Quoted passage:
12-12-19 JOY

JOY

Jeremiah 15: 15-20; Luke 1: 47-66


Words that have comforted many people over the ages are found in the famous version of “Footprints in the Sand.” If you don’t know the story, it starts “One night a man had a dream.” Then it continues to say that the man dreams that he could look back over his life. As he did so, he saw two sets of footprints: one was his and one was the Lord’s. But, as he looked at the difficult times in his life, he noticed that at those times, only one set of footprints appeared in the sand. Wondering whether the Lord had abandoned him in his most difficult times of life, he asked his Lord about it. The Lord replied: “My precious, precious child, I love you and will always love you. I will never leave you. During the times when you could hardly go on with your life, it was then that I carried you. The one set of footprints in the sand were mine.”


There is a different “footprints in the sand” story that I’ve just recently read. It is written in the second person, saying in the beginning of your relationship with your Lord, two sets of footprints moved all around haphazardly; they zigzagged and went in several direction. You might think that was because you were a new Christian and were excited about your faith. But soon your footprints not only followed the Lord’s, they began to actually step where Jesus stepped. It seemed your feet followed his perfectly, and then his footprints and your footprints got all jumbled again. “What is this?” you asked the Lord. “I assumed my first jumbled steps were because I was a young and exuberant Christian but these second set of jumbled footprints are a puzzle. I love you Lord and keep seeking to follow you.” To which a tear came to the eyes of Jesus: “My precious child; at the beginning of the world, at the occasion of your birth, when you decided to follow me, and when you showed me that you could do it so well, the footprints didn’t indicate confusion. At the beginning of the world, I danced for joy. At your birth I rejoiced over you. And as you chose to follow me and did it so well, we both danced with joy! The jumbled footprints were when we danced!

Data excerpt:
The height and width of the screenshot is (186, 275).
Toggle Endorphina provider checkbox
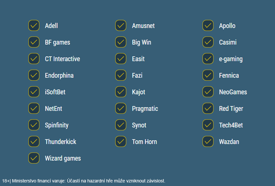[x=34, y=75]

Written exercise: Render this sentence from the devotional on joy in French: "At the beginning of the world, I danced for joy."

Solution for this problem: Au commencement du monde, j'ai dansé de joie.